Rebecca Levy came to France with her family around 1910, and Isaac came to France by himself around 1919. They were married in 1922. Judeo-Espagnol (Ladino) was spoken in their home in the center of Marseille near the Place de l'Opera, where many other immigrant Jews lived. Odette's maternal grandfather was a merchant, importing and exporting eggs, as was Odette's father. Her grandmother was a seamstress, embroidering fabrics at home.
At the outbreak of the war in 1939, the family became aware of problems in Paris. Odette's father instructed her siblings to stop speaking Ladino in 1942. Soon thereafter, her father saw military trucks with many people inside on the streets of Marseille and told his children to be careful. Odette remembers when the police came for her father and brother Martin in 1943, leaving her mother and grandmother in tears. Odette, her brothers Sauveur, Sabim, and Jacques, as well as her mother and grandmother went into hiding in and around Marseille until liberation. One of their father's cousins hid them first in their old neighborhood near the port where their father and brother had been arrested. When this hiding place proved unsafe, they moved a second time to the Marseille suburbs, to a lodging provided by Sauveur's boss. Benjamin worked in a bakery near the Place de l'Opera in 1944 and later in a carpet shop. Odette recalls the war going on around her—planes flying overhead and food shortages.

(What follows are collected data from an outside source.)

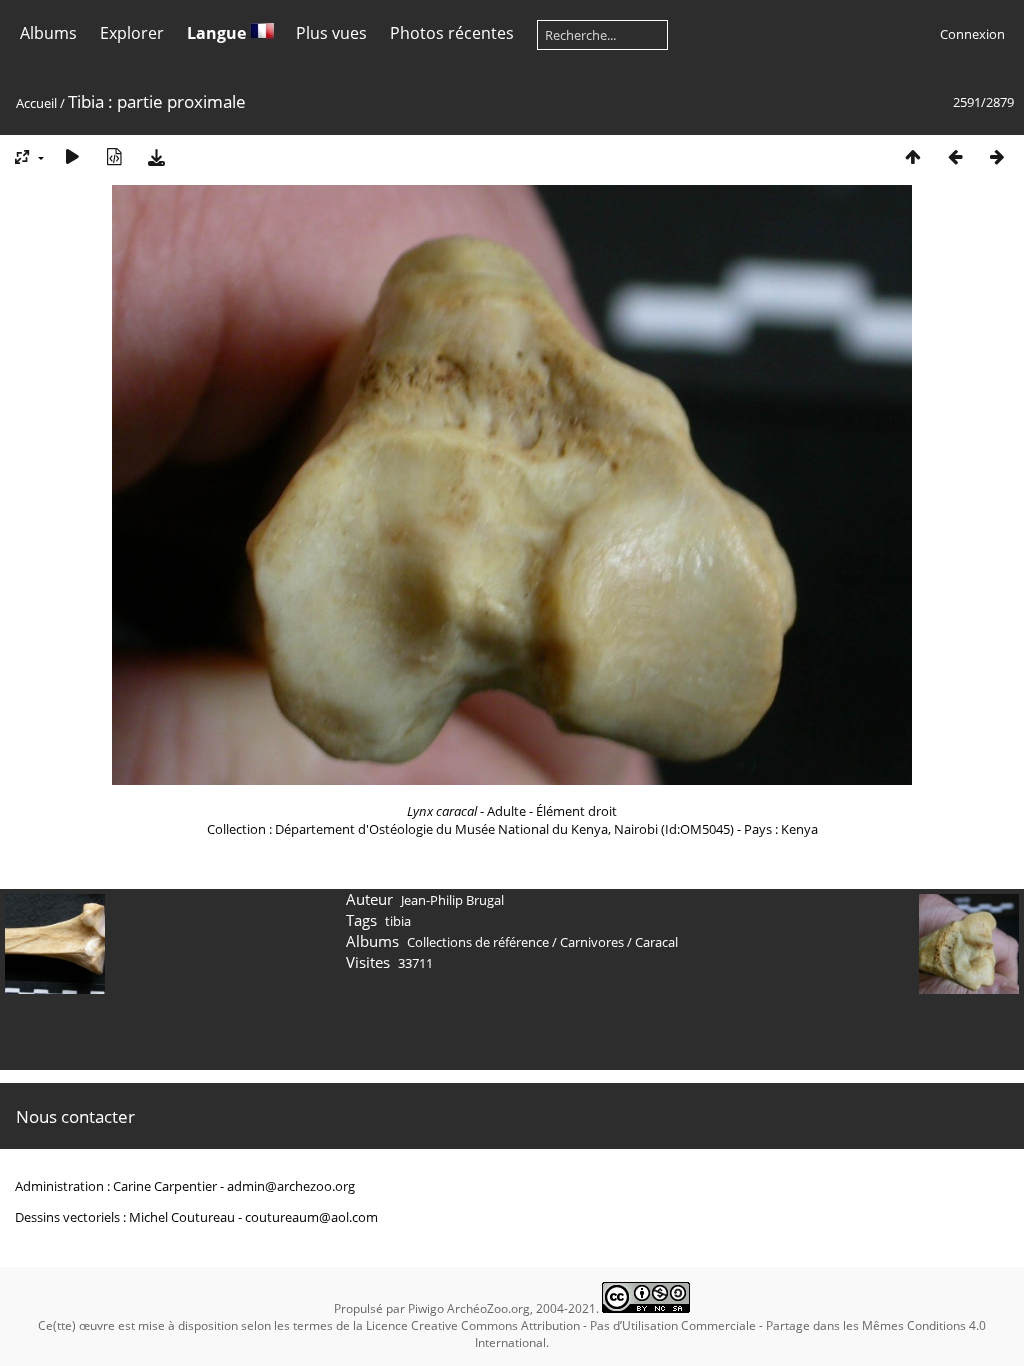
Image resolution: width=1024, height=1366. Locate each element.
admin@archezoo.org (291, 1186)
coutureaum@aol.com (311, 1217)
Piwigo (426, 1308)
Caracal (656, 942)
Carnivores (592, 942)
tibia (398, 921)
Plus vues (331, 33)
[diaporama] (72, 156)
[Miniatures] (913, 156)
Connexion (972, 34)
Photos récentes (452, 33)
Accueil (36, 103)
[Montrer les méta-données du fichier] (114, 156)
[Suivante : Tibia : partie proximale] (997, 156)
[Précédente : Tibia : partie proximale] (955, 156)
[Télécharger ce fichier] (156, 156)
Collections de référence (478, 942)
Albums (48, 33)
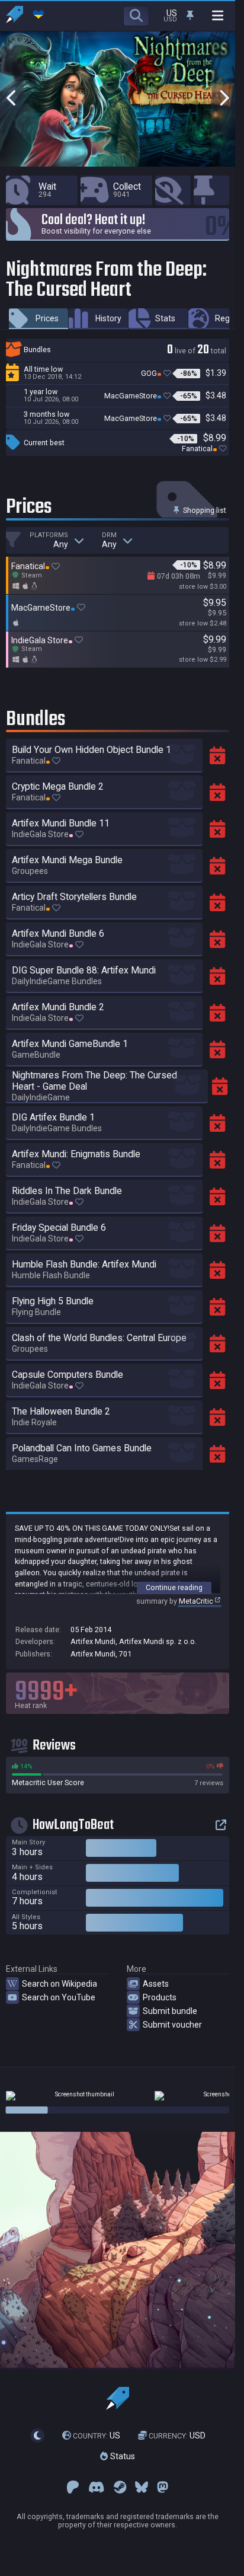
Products (159, 1997)
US (96, 2435)
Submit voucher (172, 2024)
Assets (156, 1983)
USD (177, 2435)
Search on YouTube (58, 1997)
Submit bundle (170, 2011)
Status (121, 2457)
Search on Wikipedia (59, 1983)
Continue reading (174, 1587)
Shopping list (203, 510)
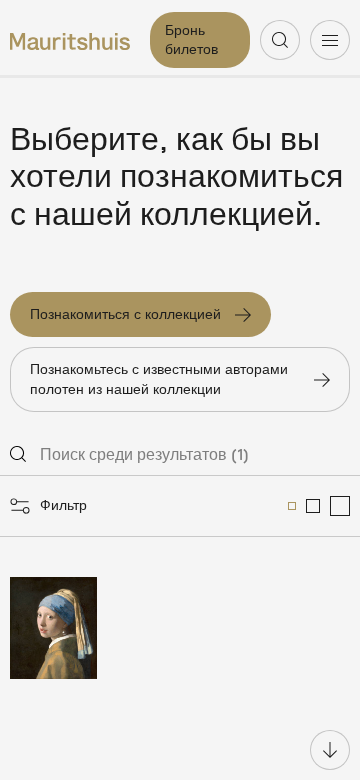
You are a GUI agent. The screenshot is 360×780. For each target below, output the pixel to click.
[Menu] (330, 40)
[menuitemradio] (292, 506)
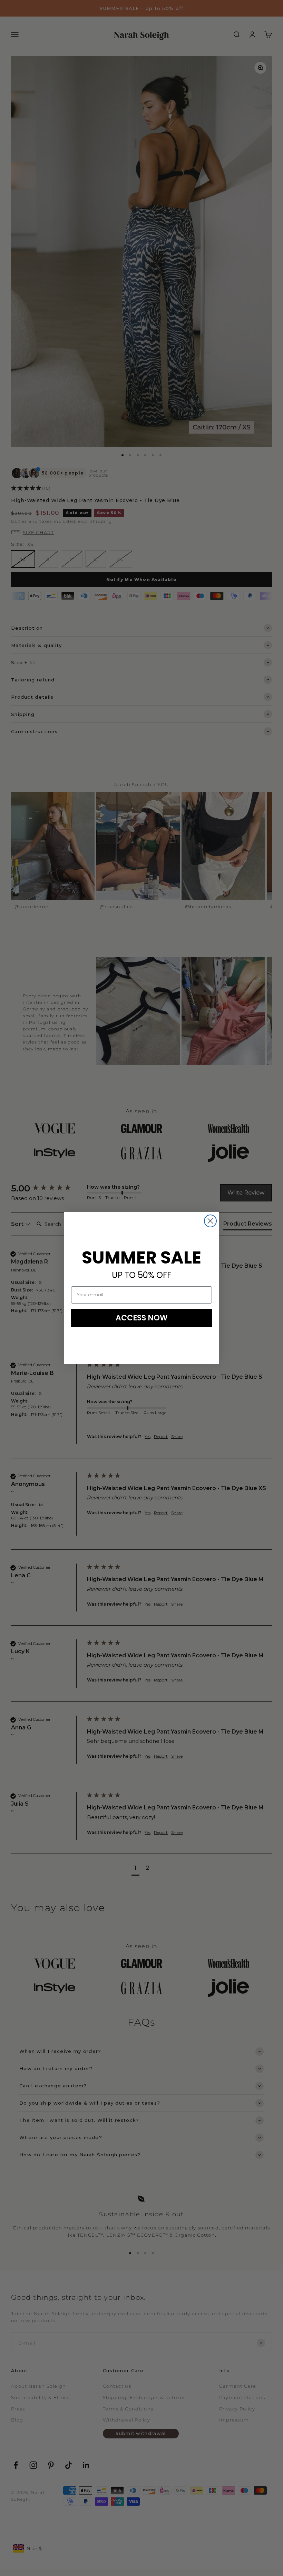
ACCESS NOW (142, 1317)
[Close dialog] (210, 1221)
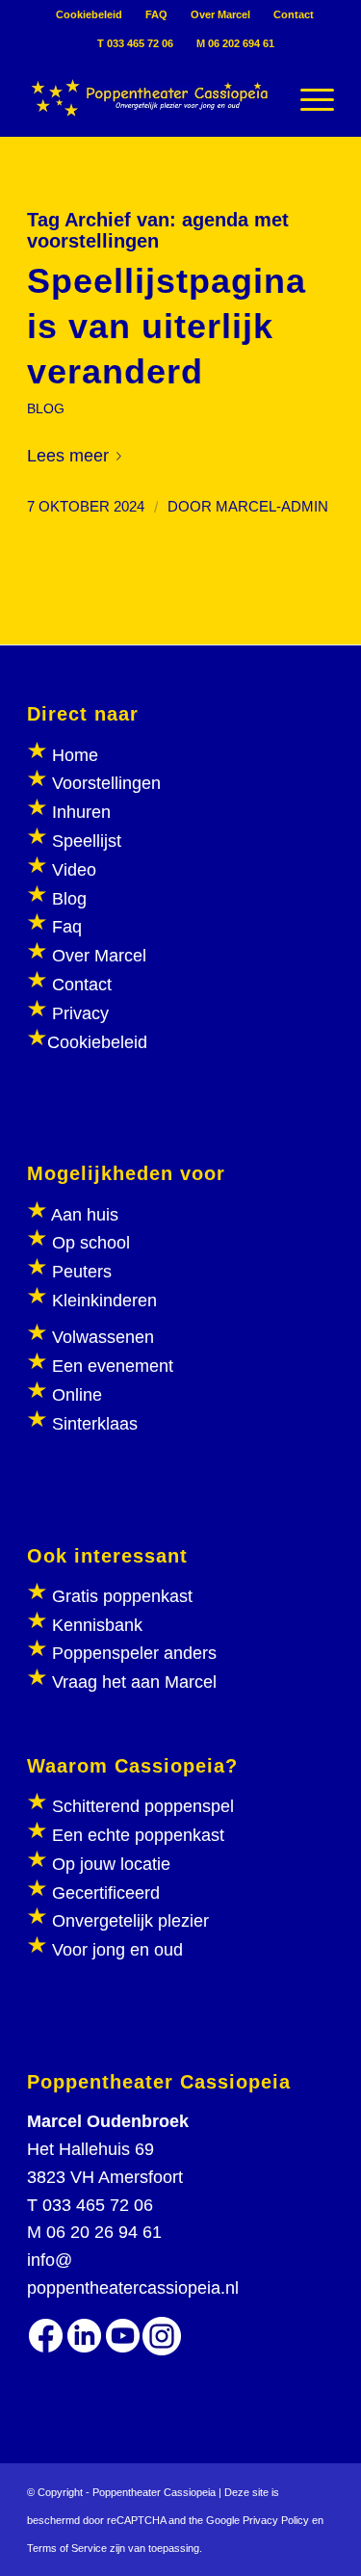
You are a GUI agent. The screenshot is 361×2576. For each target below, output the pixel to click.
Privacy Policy (276, 2520)
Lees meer (68, 455)
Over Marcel (220, 14)
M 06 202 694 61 (235, 43)
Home (75, 755)
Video (74, 870)
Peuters (82, 1271)
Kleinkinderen (102, 1300)
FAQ (156, 14)
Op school (91, 1242)
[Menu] (307, 97)
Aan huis (84, 1214)
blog (45, 408)
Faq (67, 926)
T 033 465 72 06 (135, 43)
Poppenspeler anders (132, 1653)
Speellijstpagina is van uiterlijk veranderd (166, 326)
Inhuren (81, 812)
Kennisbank (97, 1625)
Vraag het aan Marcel (134, 1682)
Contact (293, 14)
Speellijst (86, 841)
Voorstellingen (106, 783)
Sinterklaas (95, 1423)
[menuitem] (89, 14)
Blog (69, 898)
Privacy (80, 1013)
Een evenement (112, 1366)
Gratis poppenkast (122, 1596)
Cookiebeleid (89, 14)
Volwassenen (100, 1337)
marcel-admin (272, 506)
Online (77, 1395)
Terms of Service (67, 2548)
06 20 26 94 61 (104, 2232)
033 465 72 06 (97, 2205)
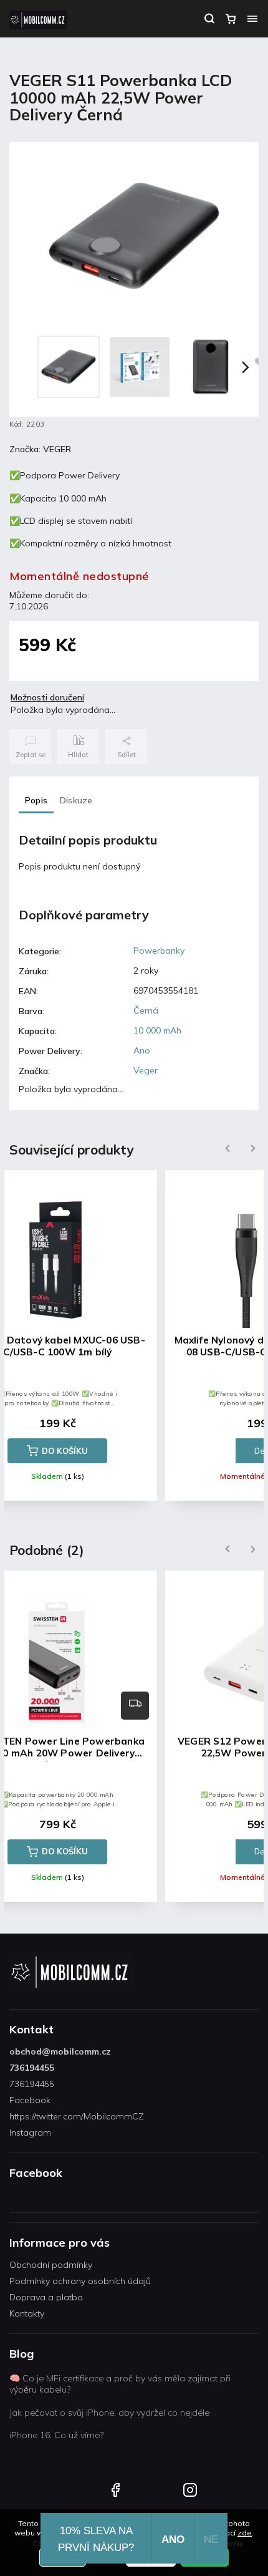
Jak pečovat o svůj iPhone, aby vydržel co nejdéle (109, 2412)
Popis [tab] (36, 800)
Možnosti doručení (47, 697)
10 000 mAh (157, 1030)
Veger (145, 1070)
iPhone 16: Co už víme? (56, 2435)
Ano (141, 1050)
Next (253, 1149)
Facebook (29, 2100)
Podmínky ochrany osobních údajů (80, 2281)
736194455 (31, 2067)
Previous (226, 1149)
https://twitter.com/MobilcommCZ (76, 2116)
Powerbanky (158, 950)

Sauveur joined the Resistance but said very little about his activities. In March 1943, the family received a card from Martin saying that their father was ill. Odette still doesn't know where the card came from. They later learned that their father had died that same month and was buried somewhere in Paris. Martin had been deported in the direction of Auschwitz or Sobibor, but Odette cannot recall exactly.
After the war, Odette became a secretary and worked in an insurance company until she had her first child and later worked with her husband. She and her husband had two daughters and a son and she now has six grandchildren. Her brothers Jacques and Benjamin have passed away.